0408 Insomnia Severity Differences by Psilocybin, LSD, and DMT Use Status Among Young Adult Daily Cannabis Consumers in the Herbal Heart Study
Denise Vidot, Bria-necole Diggs, Amrit Baral, Michelle Thompson, Girardin Jean‐louis
SLEEP May 1, 2026 Peer reviewed DOI: 10.1093/sleep/zsag091.0408 via OpenAlex
Summary
Among young adult cannabis consumers, those who used LSD and DMT reported higher rates of clinical insomnia compared to non-users. Specifically, 17.7% of LSD users experienced moderate-to-severe clinical insomnia, while 50.0% of DMT users did as well. In contrast, only 10.3% of psilocybin users reported similar insomnia severity. Additionally, LSD consumers faced more sleep-related interference in daily functioning than non-consumers.

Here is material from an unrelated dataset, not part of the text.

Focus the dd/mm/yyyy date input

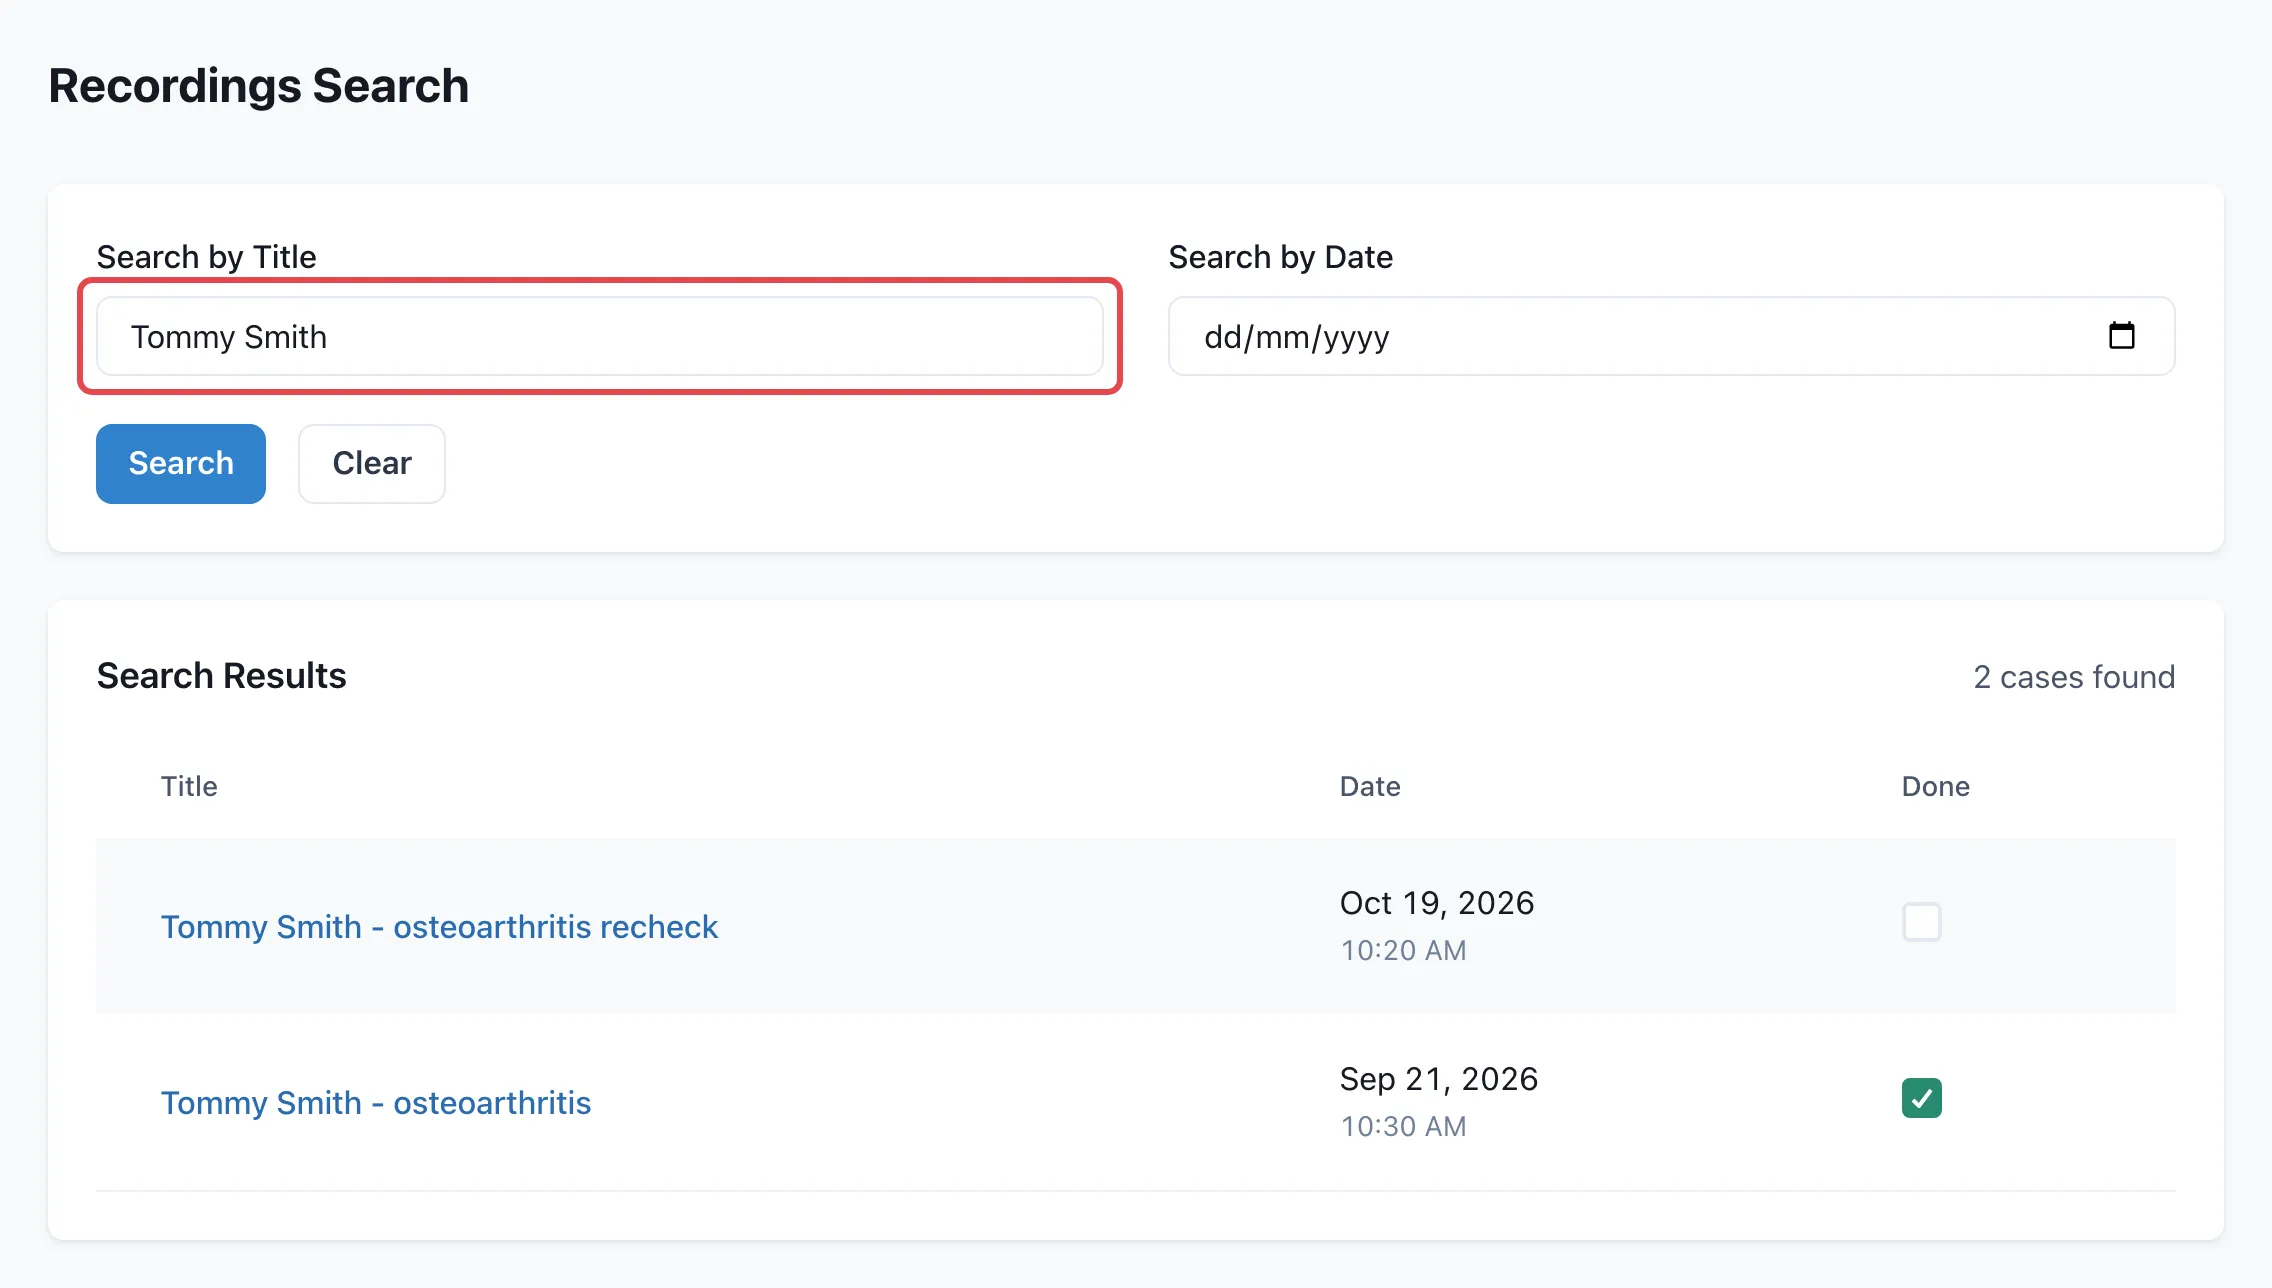click(1671, 336)
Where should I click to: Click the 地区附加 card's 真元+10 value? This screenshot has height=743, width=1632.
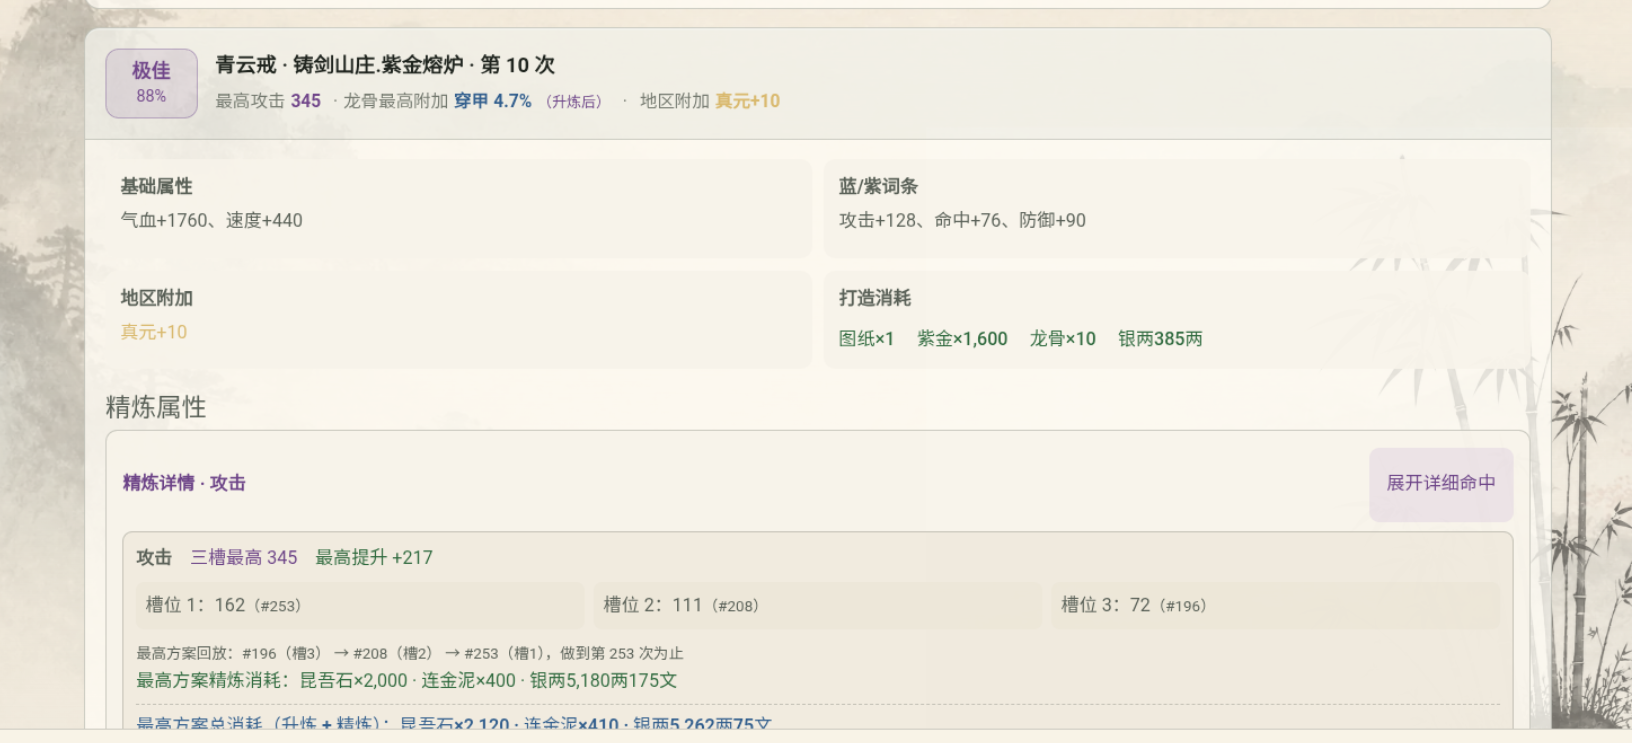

Overall, 33.3% of participants met criteria for subthreshold insomnia.
Study at a glance
| Design | cohort study |
|---|---|
| Sample size | 100 |
| Population | cannabis consumers aged 18 to 35 |
| Key finding | LSD and DMT were associated with higher rates of clinical insomnia among cannabis consumers. |
Abstract
Abstract Introduction Psychedelic use and interest in its therapeutic potential are rapidly increasing; yet its relationship with insomnia remains poorly understood. This study aims to estimate differences in insomnia severity by type of psychedelic consumed among a cohort of 18-to-35-year olds. Methods Data are from the Herbal Heart Study - Sleep Ancillary (N=100) cannabis consumers. Psilocybin, lysergic acid diethylamide (LSD), and N,N-dimethyltryptamine (DMT) was self-reported. Insomnia and sleep problems were assessed via the Insomnia Severity Index: no clinical insomnia ( < 7), subthreshold clinical insomnia (8-10), moderate-severity clinical insomnia (15-21), and severe clinical insomnia (> 22). Measures were self-reported via REDCap. Chi-square tests, Fisher’s Exact tests, and independent t-tests were conducted where appropriate. Results Among daily cannabis consumers, 55.6% reported lifetime history of psychedelics, of which 42.9% reported past-year consumption. Psilocybin was the most prevalent (50.0%), followed by LSD (29.3%) and DMT (3.5%). Overall, 33.3% met criteria for subthreshold insomnia; 3.2% for moderate severity clinical insomnia; and 1.6% for severe clinical insomnia. There were differential associations between insomnia and psychedelic types (p< 0.05). LSD: 17.7% had moderate-to-severe-clinical-insomnia vs. 0.0% of non-LSD, p=0.006); DMT: 50.0% had moderate-to-severe-clinical-insomnia vs. 3.6% of non-DMT (p= 0.004); Psilocybin: 10.3% had moderate-to-severe-clinical-insomnia vs. 0.0% of non-psilocybin (p=0.07). Sleep problems interfered with daily functioning more frequently among LSD consumers (16.6%) than non-LSD consumers (2.8%, p=0.01). There were no differences consuming cannabis for sleep (p=0.70), or demographics [age: 26.9y (SD: 4.56) vs. 27.2y (SD: 5.56), p= 0.81, sex: 60.0% vs 60.7% female, p=0.95; or ethnicity: 68.6% vs. 57.1% Hispanic/Latino, p=0.26] by psychedelic use. Conclusion LSD and DMT were associated with clinical insomnia; and LSD consumers reported greater sleep problem interference in daily functioning. Longitudinal studies are warranted to evaluate causal effects and long-term sleep outcomes. Given the high burden of insomnia in this population, understanding psychedelic-specific associations with insomnia is essential for clinical and harm-reduction guidelines. Support (if any) R01HL153467 (Vidot); T37MD008647 (Diggs); T32 DA007292 (Baral).